== EXTRACT PROVIDED ==
Initially, the man appears to be making progress, but the end result will be a horrific one, with the woman somehow beginning to believe that woman is evil and nature itself rising up in a kind of demonic fury that also seems like the product of an ancient age. Sexual violence, inexplicable rage and genital mutilation ensue in scenes that will test the mettle of most viewers.
So why would anyone want to watch this stuff? And perhaps more importantly, what kind of mind thinks to put it on screen?
There’s no question that von Trier is a provocateur, but Antichrist doesn’t simply succeed in eliciting a visceral reaction, even if that’s the one that’s most readily apparent. It also engages the mind and the senses with an expertly crafted tale of grief, anxiety, dreams and gender roles in a world that’s neither modern nor ancient.

Entries on finding words and elements

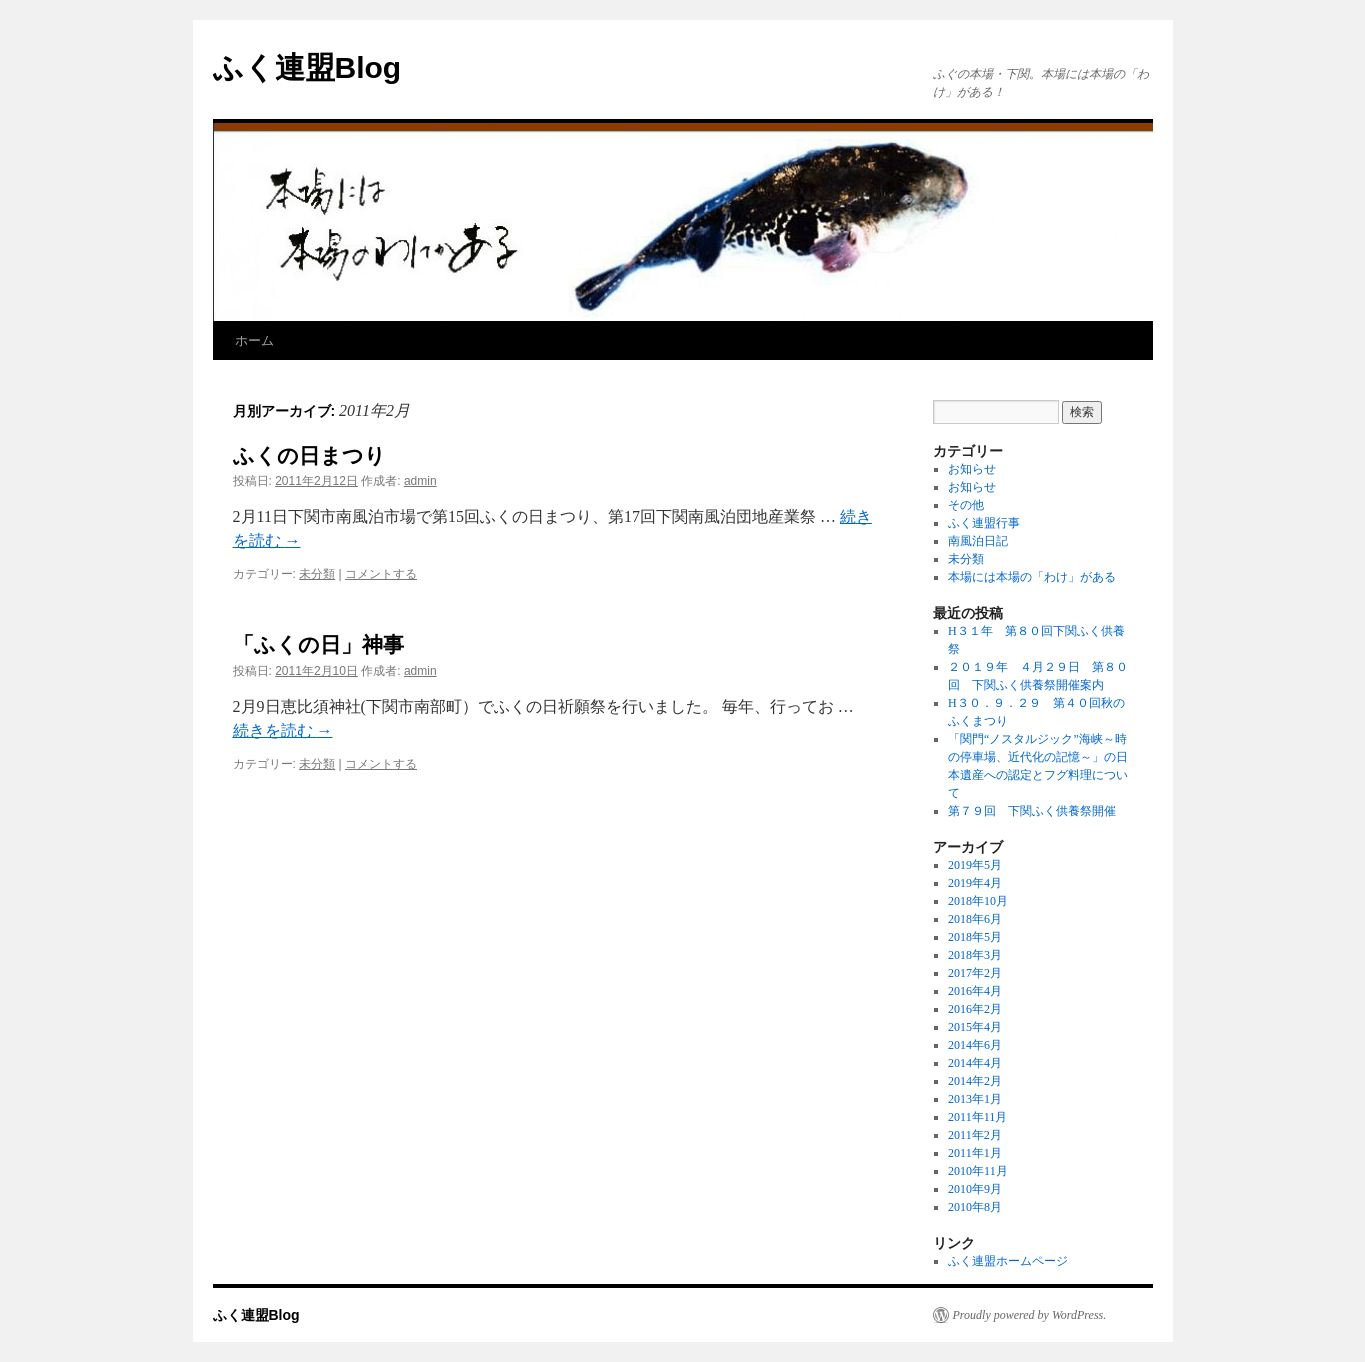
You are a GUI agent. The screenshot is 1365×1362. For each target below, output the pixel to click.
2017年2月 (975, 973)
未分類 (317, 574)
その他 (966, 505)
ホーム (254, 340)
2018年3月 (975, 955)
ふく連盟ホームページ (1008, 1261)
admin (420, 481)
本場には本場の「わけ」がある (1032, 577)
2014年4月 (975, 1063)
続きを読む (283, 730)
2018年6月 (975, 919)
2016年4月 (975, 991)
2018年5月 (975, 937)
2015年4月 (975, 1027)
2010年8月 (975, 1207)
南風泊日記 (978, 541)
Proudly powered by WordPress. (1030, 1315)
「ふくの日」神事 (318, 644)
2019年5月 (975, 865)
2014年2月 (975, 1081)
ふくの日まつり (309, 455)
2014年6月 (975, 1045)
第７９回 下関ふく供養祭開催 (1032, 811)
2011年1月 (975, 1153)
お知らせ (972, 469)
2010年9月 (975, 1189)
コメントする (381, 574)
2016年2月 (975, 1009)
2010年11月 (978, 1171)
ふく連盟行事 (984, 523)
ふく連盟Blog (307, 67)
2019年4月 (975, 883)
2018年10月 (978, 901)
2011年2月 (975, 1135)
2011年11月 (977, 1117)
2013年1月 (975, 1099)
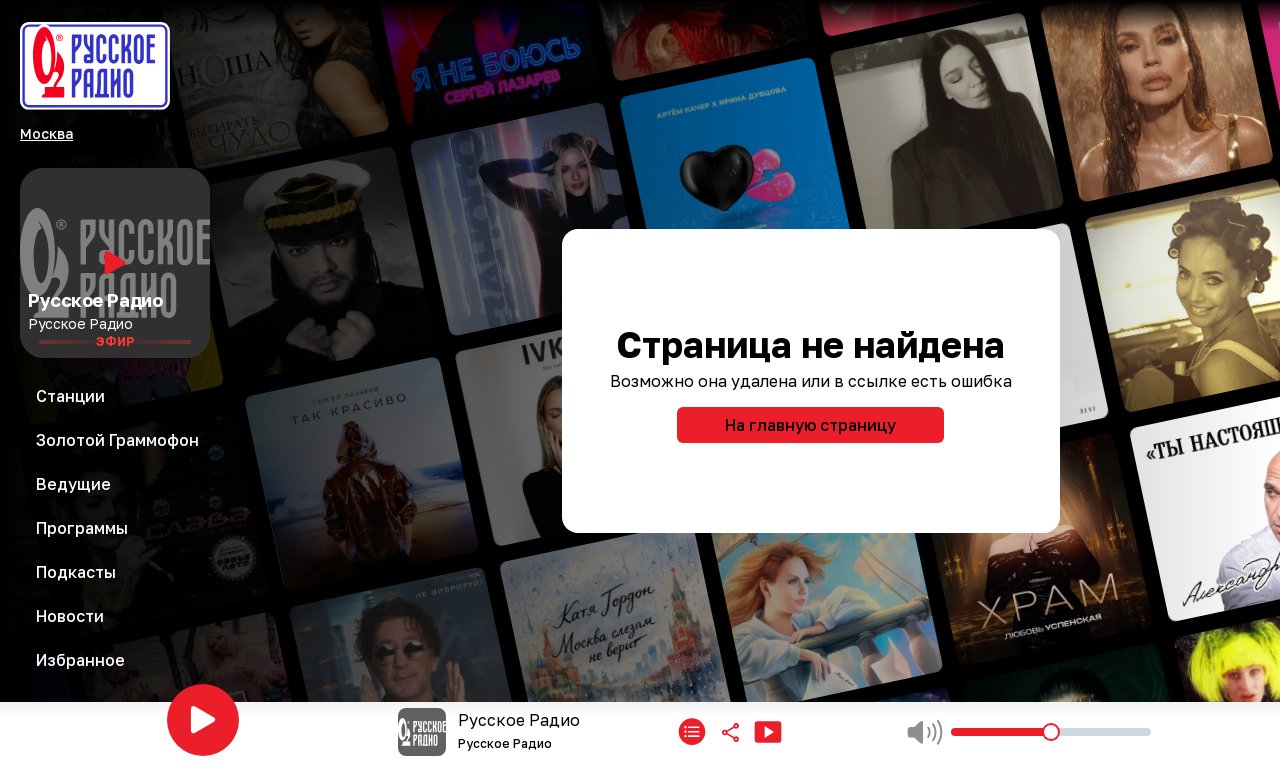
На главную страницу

== WRITTEN TASK A ==
Quote the Antichrist review word for word, everything from "There’s no question" down to "modern nor ancient.".
== WRITTEN TASK B ==
Continue the Antichrist review with the sentences that would come next.
The records stand apart from the Antichrist review and have no connection to it.

== TASK RESULT A ==
There’s no question that von Trier is a provocateur, but Antichrist doesn’t simply succeed in eliciting a visceral reaction, even if that’s the one that’s most readily apparent. It also engages the mind and the senses with an expertly crafted tale of grief, anxiety, dreams and gender roles in a world that’s neither modern nor ancient.

== TASK RESULT B ==
The Blu-ray Disc
Antichrist is presented in 1080p high definition with an aspect ratio of 2.35:1. The film was shot digitally on the RED One and the Phantom HD cameras, which ensures that the film has remained pristine within the digital workflow. The film and this high def presentation of it are stunning throughout, beginning with the black-and-white prologue that looks fantastic, with high-contrast, slow-motion images that show remarkable detail and clarity. The rest of the film exists in a somewhat drab, earthy color palette, but never dips in quality, even when the image is hazy or very dark, both of which are frequent occurrences. The visual presentation consistently wowed me, and I can’t imagine the film looking any better on home video.